Opération d’identification des étrangers : Au commissariat de Tevragh-Zeina I, les chemises sont mouillées

(Crédit photo : Le Quotidien de Nouakchott)

En décidant d’imposer un titre de séjour légal aux étrangers établis en Mauritanie, les autorités mauritaniennes ont à cœur de mettre tous les étrangers qu’ils soient africains, asiatiques ou européens au même pied d’égalité dans le traitement des dossiers. Notre reporter a fait un tour au commissariat de police de Tevragh-Zeina I ce lundi 21 mai peu avant 11 heures.

Reportage.

Ce sont les anciens locaux du défunt projet de carte nationale d’identité qui abritent cette opération d’identification des étrangers auxquels on voudrait doter de titres de séjour légal en Mauritanie. La cour est très exiguës. Il n’empêche, beaucoup d’étrangers s’y tiennent debout en file indienne.
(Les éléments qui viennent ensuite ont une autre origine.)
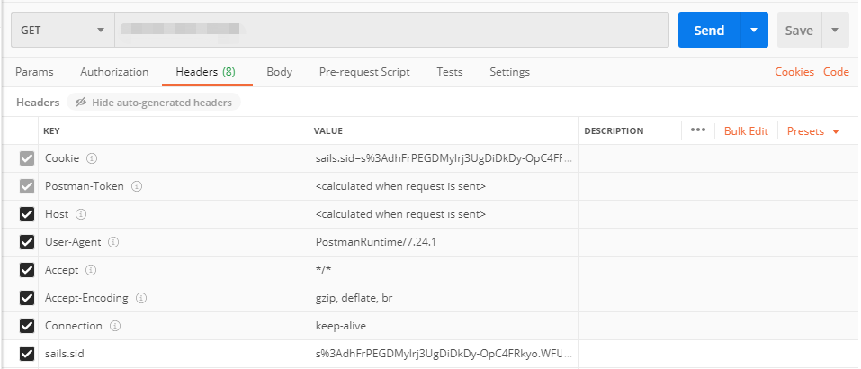Open the GET method dropdown
The height and width of the screenshot is (369, 861).
[62, 31]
Ils sont asiatiques, européens et africains à la recherche du précieux sésame pour pouvoir s’installer tranquillement en Mauritanie. N’Dèye Fatou est sénégalaise. 35 ans révolus, elle prend son mal en patience sur un banc. Elle est employée par un homme d’affaires mauritanien. L’homme s’est déplacé pour la rejoindre sur les lieux. Selon Fatou, il est venu pour l’aider à s’enregistrer et à décrocher le sésame. Tout se passe bien apparemment pour elle. Car au bout de 20 minutes d’attente, elle est ressortie des locaux de la police sourire aux lèvres. « Merci, tout s’est bien passé », lance t-elle, visiblement heureuse. Dans ces locaux du commissariat de Tevragh-Zeina I, tout se dérouler normalement pour l’heure. Signe que les pouvoirs publics tiennent, à travers cette opération de régularisation de la situation des étrangers, à se donner une bonne image. Mais encore une fois, l’opération montre que les autorités ne se sont pas investies dans la sensibilisation pour faire comprendre aux étrangers le bien fondé de la décision prise de leur imposer un titre de séjour légal dans le pays. Sans doute qu’ils sont nombreux à se poser des questions auxquelles ils ne peuvent apporter des réponses. Surtout qu’ils ont assisté aux nombreux couacs intervenus dans l’opération d’enrôlement des mauritaniens, menée par l’Agence Nationale du Registre de la Population et des Titres Sécurisés.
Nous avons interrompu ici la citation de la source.